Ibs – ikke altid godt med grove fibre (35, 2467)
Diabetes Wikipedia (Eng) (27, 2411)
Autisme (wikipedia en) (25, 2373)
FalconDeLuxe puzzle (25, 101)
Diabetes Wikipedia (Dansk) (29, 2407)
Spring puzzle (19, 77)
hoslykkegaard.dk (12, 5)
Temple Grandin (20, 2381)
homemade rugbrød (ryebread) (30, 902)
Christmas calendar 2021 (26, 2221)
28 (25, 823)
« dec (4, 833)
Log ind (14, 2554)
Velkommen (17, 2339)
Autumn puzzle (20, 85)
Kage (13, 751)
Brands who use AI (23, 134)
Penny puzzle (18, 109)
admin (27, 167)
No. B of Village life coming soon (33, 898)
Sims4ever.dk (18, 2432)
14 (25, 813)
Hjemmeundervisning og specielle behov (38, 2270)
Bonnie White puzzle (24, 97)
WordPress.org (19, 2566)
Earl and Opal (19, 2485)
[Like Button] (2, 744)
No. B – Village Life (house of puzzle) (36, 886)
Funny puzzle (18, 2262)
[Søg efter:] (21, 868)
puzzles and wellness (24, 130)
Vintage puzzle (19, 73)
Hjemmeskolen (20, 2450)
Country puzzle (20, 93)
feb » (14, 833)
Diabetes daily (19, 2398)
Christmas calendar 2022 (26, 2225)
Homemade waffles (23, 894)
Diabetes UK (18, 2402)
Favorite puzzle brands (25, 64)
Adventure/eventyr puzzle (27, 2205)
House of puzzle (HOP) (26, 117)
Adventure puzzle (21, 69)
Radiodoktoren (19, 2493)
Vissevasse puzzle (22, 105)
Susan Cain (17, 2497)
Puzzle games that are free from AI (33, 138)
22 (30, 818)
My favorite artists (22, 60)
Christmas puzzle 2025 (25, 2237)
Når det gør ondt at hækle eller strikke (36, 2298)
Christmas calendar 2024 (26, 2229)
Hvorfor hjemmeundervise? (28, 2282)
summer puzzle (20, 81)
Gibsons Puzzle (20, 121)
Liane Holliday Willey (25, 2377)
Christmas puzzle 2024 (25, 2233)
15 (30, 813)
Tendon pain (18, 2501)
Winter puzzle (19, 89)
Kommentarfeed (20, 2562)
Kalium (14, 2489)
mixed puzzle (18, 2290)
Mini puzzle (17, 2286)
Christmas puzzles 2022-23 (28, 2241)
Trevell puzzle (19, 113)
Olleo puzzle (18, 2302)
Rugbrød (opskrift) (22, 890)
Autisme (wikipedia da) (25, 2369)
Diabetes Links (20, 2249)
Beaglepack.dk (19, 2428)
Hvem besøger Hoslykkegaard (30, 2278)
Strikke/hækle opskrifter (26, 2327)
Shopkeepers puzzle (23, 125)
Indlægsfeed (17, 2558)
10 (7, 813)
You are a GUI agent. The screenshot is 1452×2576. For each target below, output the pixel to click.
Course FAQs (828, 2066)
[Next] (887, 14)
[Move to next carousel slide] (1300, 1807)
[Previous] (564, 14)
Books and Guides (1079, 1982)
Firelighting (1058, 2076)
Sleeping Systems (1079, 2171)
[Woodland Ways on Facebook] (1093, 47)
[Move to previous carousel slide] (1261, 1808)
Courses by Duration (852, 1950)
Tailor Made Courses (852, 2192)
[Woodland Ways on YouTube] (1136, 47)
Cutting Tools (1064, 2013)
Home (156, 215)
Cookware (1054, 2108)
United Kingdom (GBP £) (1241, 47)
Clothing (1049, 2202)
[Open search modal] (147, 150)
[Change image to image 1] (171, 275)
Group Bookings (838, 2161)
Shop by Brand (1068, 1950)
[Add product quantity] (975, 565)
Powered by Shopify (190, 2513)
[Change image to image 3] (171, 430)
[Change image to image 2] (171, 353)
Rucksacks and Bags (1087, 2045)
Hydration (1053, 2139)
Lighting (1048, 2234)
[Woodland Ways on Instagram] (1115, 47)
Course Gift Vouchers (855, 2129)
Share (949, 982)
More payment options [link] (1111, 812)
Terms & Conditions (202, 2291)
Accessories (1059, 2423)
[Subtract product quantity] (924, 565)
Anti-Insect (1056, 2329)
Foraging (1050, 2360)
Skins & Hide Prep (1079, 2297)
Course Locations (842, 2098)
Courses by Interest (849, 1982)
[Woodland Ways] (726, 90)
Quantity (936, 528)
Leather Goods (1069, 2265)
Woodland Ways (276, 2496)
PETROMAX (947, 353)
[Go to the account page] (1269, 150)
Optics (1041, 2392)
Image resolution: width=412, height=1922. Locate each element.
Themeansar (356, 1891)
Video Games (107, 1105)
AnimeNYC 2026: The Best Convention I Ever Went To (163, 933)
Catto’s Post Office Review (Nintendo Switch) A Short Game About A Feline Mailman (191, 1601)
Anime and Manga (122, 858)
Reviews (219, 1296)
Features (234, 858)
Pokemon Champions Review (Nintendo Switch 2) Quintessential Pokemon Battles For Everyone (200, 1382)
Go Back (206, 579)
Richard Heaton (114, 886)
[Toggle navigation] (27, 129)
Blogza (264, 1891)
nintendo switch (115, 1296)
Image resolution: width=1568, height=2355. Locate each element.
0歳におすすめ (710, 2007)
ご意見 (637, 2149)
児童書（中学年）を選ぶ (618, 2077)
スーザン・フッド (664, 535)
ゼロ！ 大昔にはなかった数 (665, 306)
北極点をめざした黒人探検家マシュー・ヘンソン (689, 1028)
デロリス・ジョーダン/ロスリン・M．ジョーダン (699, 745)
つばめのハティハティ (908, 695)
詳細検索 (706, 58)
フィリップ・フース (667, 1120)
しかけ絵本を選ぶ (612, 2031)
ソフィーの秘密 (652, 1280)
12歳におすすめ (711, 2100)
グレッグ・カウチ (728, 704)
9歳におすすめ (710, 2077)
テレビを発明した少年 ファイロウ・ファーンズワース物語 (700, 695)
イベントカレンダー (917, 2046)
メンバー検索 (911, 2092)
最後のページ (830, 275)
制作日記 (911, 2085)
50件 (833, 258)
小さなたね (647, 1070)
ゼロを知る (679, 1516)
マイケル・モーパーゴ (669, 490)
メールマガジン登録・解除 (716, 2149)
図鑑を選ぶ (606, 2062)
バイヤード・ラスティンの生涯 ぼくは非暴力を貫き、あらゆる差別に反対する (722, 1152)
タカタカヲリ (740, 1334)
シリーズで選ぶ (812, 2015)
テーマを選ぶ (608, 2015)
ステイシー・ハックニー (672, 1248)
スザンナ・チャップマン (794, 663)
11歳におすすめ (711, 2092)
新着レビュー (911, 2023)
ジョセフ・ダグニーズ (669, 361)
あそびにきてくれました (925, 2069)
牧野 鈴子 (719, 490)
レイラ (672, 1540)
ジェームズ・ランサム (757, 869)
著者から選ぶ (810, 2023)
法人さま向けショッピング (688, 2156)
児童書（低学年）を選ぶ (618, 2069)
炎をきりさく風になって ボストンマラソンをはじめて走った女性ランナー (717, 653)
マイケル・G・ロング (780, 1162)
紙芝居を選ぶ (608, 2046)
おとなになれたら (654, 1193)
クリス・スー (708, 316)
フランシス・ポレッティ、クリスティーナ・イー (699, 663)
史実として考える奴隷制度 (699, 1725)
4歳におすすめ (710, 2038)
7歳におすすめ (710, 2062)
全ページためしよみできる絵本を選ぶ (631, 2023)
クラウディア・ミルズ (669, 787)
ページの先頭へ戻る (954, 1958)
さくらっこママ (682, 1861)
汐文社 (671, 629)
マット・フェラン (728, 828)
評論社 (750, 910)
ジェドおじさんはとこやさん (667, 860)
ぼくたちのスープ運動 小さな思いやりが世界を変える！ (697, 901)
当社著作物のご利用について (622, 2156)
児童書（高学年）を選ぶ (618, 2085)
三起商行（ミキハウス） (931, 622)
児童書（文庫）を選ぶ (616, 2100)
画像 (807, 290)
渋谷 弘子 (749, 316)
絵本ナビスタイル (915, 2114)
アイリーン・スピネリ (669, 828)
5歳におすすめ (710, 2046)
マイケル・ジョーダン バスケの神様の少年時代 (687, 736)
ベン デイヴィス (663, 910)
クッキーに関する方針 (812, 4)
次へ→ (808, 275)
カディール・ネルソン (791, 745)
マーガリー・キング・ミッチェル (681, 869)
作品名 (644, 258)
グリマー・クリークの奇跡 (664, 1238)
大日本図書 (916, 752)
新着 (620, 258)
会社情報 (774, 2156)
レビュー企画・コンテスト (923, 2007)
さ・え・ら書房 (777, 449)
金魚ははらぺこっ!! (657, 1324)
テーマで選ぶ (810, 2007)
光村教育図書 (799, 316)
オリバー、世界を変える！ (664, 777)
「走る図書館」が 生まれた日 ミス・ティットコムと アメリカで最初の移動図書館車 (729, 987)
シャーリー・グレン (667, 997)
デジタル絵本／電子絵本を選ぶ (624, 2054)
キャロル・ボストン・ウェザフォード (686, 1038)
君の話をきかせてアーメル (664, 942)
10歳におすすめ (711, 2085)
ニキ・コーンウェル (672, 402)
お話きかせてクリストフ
=-=-=-=-=
Exercise details -> Could you return exactly the stretch of the data above that starts at the line with "[Toggle navigation] (27, 129)" and ends at the line with "詳細検索 (706, 58)", both lines included?

Exercise response ->
[Toggle navigation] (27, 129)
Blogza (264, 1891)
nintendo switch (115, 1296)
Image resolution: width=1568, height=2355. Locate each element.
0歳におすすめ (710, 2007)
ご意見 (637, 2149)
児童書（中学年）を選ぶ (618, 2077)
スーザン・フッド (664, 535)
ゼロ！ 大昔にはなかった数 (665, 306)
北極点をめざした黒人探検家マシュー・ヘンソン (689, 1028)
デロリス・ジョーダン/ロスリン・M．ジョーダン (699, 745)
つばめのハティハティ (908, 695)
詳細検索 (706, 58)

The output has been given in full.